A few years ago, when my state was facing a major budget crisis and funding for education at all levels was being threatened, I suggested on a statewide message board that funding for athletics should be cut before funding for actual classroom education was touched. This suggestion ignited a firestorm. As a joke, I then pretended to be a student who had moved from another state and was astonished and disappointed to discover that my new university had no university-sponsored program in clogging. I explained that at my previous university, in my former state, there had been such a program in competitive clogging, and that we had even been supplied with attractive powder-blue uniforms and had represented our college at clogging matches all over the nation. I ASSUMED that this story would be met with derision and would help illustrate the absurd lengths to which universities go to compete in sports.

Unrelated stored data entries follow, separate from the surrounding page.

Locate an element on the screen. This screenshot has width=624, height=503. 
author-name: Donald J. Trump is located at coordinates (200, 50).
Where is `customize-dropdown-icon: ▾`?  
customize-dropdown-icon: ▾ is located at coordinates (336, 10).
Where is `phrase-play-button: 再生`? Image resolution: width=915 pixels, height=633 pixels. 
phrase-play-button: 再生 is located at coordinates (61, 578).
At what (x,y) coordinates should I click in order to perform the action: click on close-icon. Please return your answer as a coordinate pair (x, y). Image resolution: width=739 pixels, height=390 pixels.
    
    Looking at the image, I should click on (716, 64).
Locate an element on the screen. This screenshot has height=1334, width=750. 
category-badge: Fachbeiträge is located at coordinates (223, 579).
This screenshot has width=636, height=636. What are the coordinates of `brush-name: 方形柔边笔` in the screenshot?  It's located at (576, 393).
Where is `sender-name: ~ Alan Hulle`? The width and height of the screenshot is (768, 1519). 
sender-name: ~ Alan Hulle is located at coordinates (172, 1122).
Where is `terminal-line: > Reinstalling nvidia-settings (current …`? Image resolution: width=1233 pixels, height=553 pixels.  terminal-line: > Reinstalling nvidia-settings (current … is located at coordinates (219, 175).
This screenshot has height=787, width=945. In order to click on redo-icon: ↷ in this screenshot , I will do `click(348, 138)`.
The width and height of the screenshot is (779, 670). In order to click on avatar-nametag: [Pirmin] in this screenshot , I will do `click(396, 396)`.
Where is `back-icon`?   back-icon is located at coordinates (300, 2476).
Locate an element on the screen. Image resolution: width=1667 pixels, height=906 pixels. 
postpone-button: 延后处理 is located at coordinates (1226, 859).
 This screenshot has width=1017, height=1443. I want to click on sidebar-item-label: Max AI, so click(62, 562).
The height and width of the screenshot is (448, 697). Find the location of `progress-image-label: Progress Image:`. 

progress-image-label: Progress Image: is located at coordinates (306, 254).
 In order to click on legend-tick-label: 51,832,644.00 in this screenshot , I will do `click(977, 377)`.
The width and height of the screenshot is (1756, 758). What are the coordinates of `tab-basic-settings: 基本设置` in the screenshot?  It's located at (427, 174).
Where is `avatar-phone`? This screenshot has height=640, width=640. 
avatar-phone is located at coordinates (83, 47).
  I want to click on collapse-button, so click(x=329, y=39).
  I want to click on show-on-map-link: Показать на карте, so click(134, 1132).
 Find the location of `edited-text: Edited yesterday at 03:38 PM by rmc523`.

To my great surprise, many people wrote in suggesting that they, too, thought it was a shame that there were no university-sponsored clogging teams in our state. They provided all sorts of detailed advice about how to get such programs started and how to help promote clogging at a varsity level. They were NOT being ironic; they were being perfectly serious.
Later I discovered, through an internet search, that there are indeed college-sponsored clogging teams throughout the country (!!!) and that one of them, in North Carolina, even wears the powder-blue uniforms I had invented out of my imagination. Just another example of the old adage that truth is often stranger than fiction.
I was reminded of all this by the discussion, on another thread, about the influence that athletic supporters (I use the term advisedly) have had on the mess at USM.
Just so you don't think I'm making this up, I found a picture of the North Carolina clogging team; the uniforms are now a slightly darker shade of blue than they used to be.